Ubuntu Server, like KVM, is growing into an enterprise powerhouse. Ubuntu supports KVM on x86 and x86_64. Unlike Red Hat and Novell, the big two enterprise Linux vendors, you can download and test Ubuntu without having to register or wade through sales pitches. If you want training, commercial support, or online services like the Landscape systems manager or Ubuntu cloud services, they're there when you want them.

System requirements

For this crash course you'll need an Ubuntu computer with an Intel VT or AMD-V CPU, because these include special extensions for native support of virtual machines.(See KVM's CPU support page for more information.) I'm using 11.04, Natty Narwhal 64-bit for this article. I recommend using Ubuntu Server for your production KVM server, but for testing, any Ubuntu will do. Use this command to see if your x86 CPU has virtualization extensions:

$ egrep -o '(vmx|svm)' /proc/cpuinfo
vmx
vmx

This example shows a dual-core Intel CPU with virtualization support. You'll probably have to enable the virtualization extensions in your system BIOS. Make sure this is enabled or KVM will not work.
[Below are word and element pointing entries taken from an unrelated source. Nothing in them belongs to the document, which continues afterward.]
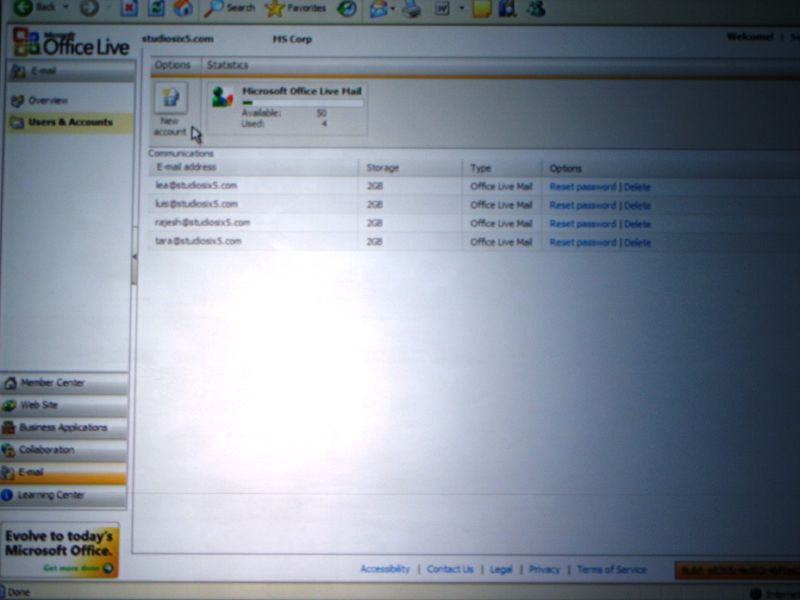Delete the tara@studiosix5.com account
Screen dimensions: 800x600
point(637,243)
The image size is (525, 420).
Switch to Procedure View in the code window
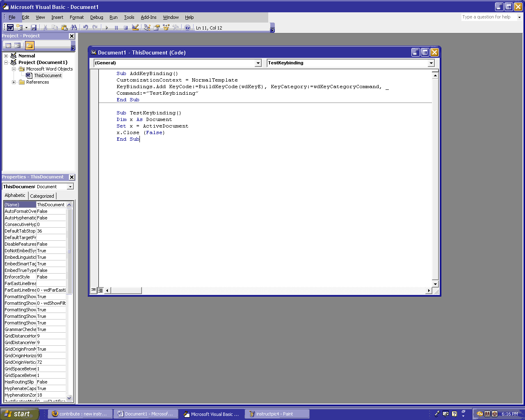click(94, 290)
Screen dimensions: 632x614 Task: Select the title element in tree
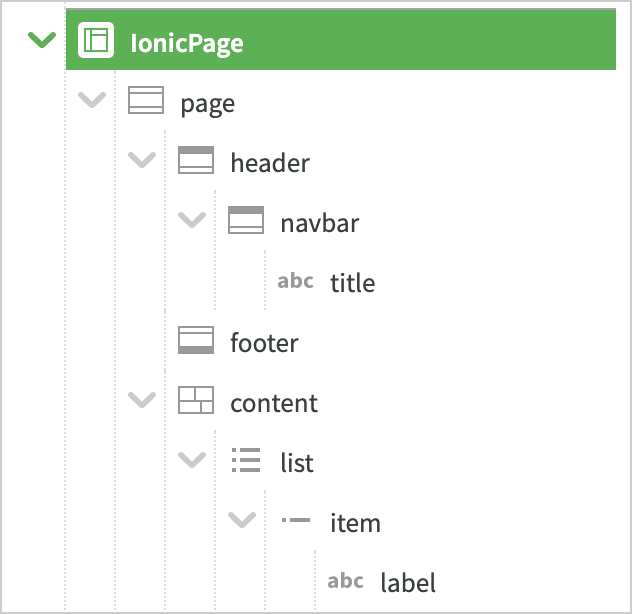click(353, 283)
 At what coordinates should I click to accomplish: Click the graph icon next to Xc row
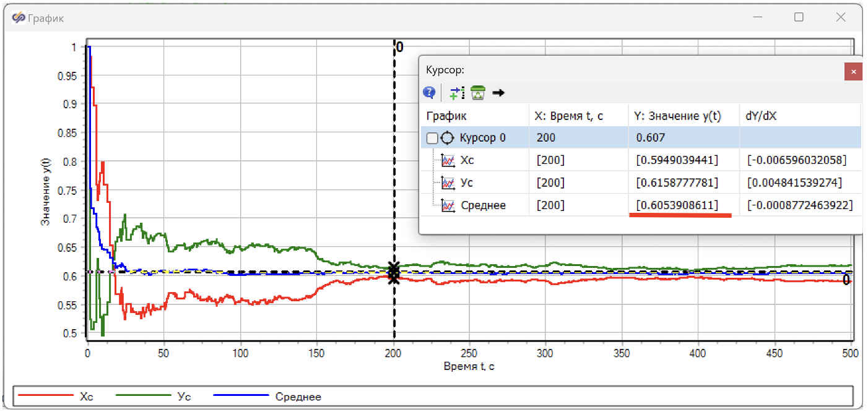point(448,160)
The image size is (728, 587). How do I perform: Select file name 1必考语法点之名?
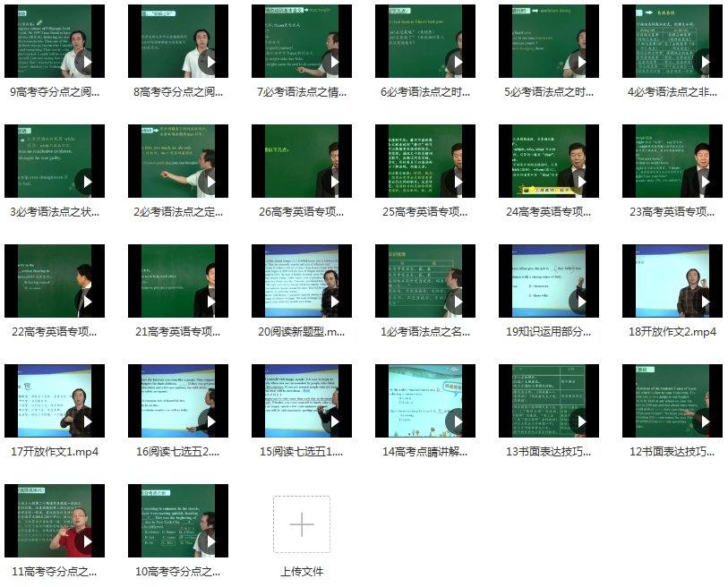(424, 332)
You can run 32- or 64-bit guests on a 64-bit system, but you can run only 32-bit guests on a 32-bit system. Lots of memory is good, and so are multi-core CPUs. Ubuntu Server is frugal of system resources, which leaves more for your virtual guests. The minimum Ubuntu Server system requirements are a 300 MHz processor, 128 MB RAM, and 1 GB hard drive space. That is very minimal. For testing KVM, I recommend a minimum 2 GHz CPU, 2 GB RAM, and enough disk space for your guest operating systems plus data storage. Provisioning a production server is a bit imprecise. If you just add up the system requirements of all your guests, you'll have an over-provisioned machine, unless your guests run at full-speed all the time. One of the benefits of virtual machines is using hardware more efficiently, because when one guest is idle another one is busy. If you under-provision and your server becomes overloaded, then you can move guests to different hosts. So you have a lot of wiggle room, and don't need to make it perfect from the start.